Background: Hypertensive emergency (HE) remains a life-threatening condition characterised by severe blood pressure elevation accompanied by acute target organ damage. While acute kidney injury (AKI) represents a frequent and prognostically significant complication of HE, contemporary data on its incidence and predictors using current diagnostic criteria remain limited. Objectives: This study aimed to determine the incidence of AKI among patients presenting with hypertensive emergencies, identify independent clinical and laboratory predictors of AKI, and evaluate the performance of novel biomarkers for early risk stratification. Methods: This prospective observational study was conducted at a tertiary care hospital between January 2024 and February 2025. Consecutive adults presenting with hypertensive emergency (systolic BP >180 mmHg or diastolic BP >110 mmHg with evidence of target organ damage) were enrolled. AKI was defined and staged according to kidney disease: Improving Global Outcomes (KDIGO) 2024 criteria. Demographic, clinical, and laboratory variables were collected on admission. Serum creatinine, cystatin C, high-sensitivity cardiac troponin I, and the triglyceride-glucose index were measured. Multivariable logistic regression analysis identified independent predictors of AKI. Model discrimination was assessed using the area under the receiver operating characteristic curve analysis. Results: Among 267 enrolled patients (mean age 63.1±14.6 years, 59.2% male), AKI occurred in 110 patients (41.2%), with KDIGO stage 1 in 57 (21.3%), stage 2 in 34 (12.7%), and stage 3 in 19 (7.1%). Independent predictors of AKI included admission serum creatinine >1.1 mg/dL (adjusted odds ratio [aOR] 3.91, 95% CI 2.38–6.42, p<0.001), elevated high-sensitivity troponin I (aOR 2.72, 95% CI 1.68–4.41, p<0.001), triglyceride-glucose index ≥9.2 (aOR 2.38, 95% CI 1.46–3.88, p<0.001), systolic blood pressure variability >25% during initial 6 hours (aOR 2.24, 95% CI 1.37–3.66, p=0.001), and Black race (aOR 2.04, 95% CI 1.24– 3.35, p=0.005).
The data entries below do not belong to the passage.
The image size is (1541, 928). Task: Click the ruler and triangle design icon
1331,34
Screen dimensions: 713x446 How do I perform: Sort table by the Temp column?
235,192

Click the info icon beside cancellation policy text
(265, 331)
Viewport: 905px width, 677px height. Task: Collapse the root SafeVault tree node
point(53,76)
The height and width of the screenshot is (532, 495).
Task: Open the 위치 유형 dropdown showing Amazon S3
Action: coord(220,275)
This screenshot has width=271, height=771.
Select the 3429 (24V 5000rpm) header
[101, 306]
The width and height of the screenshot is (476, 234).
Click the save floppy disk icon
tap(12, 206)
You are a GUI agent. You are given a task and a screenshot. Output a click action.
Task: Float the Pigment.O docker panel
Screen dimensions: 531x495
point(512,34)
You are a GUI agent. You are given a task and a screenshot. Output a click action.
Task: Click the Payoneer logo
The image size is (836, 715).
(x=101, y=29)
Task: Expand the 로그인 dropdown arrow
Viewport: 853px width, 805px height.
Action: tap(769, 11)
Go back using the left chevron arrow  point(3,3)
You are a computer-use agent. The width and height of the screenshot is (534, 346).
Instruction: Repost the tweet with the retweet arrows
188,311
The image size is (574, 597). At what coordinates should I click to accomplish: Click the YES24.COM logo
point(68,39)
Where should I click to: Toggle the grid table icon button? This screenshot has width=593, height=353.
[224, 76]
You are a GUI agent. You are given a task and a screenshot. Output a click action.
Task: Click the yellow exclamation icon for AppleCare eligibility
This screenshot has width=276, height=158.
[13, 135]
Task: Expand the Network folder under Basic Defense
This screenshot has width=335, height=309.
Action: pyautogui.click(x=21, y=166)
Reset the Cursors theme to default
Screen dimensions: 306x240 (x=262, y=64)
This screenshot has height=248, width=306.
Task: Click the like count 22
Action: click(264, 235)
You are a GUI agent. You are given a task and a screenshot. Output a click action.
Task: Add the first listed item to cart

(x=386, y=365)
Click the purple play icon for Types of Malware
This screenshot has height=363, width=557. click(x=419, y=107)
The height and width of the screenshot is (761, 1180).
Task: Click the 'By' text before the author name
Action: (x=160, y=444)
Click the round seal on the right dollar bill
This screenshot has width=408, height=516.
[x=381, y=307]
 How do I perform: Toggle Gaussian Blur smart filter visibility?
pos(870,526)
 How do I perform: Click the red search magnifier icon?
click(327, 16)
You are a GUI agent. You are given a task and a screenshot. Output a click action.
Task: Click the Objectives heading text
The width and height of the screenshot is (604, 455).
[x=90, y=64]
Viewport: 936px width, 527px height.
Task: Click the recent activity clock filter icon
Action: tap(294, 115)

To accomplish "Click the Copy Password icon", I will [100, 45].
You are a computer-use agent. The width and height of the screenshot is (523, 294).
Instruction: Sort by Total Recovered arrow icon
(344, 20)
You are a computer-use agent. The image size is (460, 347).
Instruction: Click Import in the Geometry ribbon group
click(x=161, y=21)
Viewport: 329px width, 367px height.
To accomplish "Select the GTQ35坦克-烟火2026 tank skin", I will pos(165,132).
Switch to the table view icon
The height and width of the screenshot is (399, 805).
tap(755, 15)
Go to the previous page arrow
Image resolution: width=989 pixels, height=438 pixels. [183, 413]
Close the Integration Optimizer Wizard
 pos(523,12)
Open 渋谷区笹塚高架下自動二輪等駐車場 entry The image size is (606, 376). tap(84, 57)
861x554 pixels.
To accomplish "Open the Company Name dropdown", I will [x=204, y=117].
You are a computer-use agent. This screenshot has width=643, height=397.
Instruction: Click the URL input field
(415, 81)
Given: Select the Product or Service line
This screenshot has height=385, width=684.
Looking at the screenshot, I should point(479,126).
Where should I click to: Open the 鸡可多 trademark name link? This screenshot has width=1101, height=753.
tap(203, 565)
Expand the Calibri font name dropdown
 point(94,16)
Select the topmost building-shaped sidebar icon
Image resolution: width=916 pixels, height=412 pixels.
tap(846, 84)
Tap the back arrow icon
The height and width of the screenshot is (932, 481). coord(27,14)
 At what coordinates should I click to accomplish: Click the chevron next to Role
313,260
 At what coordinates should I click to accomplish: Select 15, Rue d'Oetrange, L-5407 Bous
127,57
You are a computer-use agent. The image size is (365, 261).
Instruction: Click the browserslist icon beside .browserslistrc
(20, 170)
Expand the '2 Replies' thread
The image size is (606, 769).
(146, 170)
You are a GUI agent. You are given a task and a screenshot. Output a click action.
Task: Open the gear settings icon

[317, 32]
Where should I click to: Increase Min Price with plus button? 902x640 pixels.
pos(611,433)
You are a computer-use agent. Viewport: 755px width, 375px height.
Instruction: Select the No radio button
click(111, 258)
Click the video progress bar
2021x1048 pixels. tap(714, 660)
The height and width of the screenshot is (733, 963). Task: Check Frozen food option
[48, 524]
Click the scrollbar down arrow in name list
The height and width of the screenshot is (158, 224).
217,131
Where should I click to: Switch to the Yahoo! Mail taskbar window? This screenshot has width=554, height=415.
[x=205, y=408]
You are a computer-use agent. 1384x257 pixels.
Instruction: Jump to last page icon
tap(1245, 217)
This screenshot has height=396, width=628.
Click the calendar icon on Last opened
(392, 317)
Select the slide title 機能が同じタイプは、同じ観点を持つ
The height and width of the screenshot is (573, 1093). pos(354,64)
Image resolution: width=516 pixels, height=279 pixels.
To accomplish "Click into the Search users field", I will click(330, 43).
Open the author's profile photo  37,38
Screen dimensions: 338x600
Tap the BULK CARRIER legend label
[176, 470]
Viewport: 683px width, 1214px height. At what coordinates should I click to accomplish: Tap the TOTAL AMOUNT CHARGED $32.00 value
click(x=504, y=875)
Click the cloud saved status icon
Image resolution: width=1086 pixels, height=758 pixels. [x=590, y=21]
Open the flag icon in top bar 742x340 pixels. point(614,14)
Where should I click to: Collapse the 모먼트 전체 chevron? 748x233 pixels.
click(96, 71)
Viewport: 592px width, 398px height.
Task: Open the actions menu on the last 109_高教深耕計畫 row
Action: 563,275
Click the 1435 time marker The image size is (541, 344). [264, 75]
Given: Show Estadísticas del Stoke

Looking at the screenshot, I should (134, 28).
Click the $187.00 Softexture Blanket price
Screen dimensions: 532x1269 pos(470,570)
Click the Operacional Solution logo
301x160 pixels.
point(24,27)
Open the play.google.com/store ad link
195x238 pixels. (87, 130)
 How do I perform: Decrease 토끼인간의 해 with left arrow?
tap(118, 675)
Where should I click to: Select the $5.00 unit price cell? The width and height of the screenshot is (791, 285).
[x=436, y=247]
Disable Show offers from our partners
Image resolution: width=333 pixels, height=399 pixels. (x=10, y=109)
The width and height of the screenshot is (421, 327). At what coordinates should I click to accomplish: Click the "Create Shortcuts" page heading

A prediction model incorporating these variables demonstrated excellent discrimination (AUC 0.85, 95% CI 0.80–0.89). Conclusion: AKI complicates over 40% of hypertensive emergency presentations, with one-fifth of cases reaching moderate- to-severe stages. Readily available clinical and laboratory parameters enable accurate early risk stratification, potentially guiding intensity of monitoring and therapeutic interventions.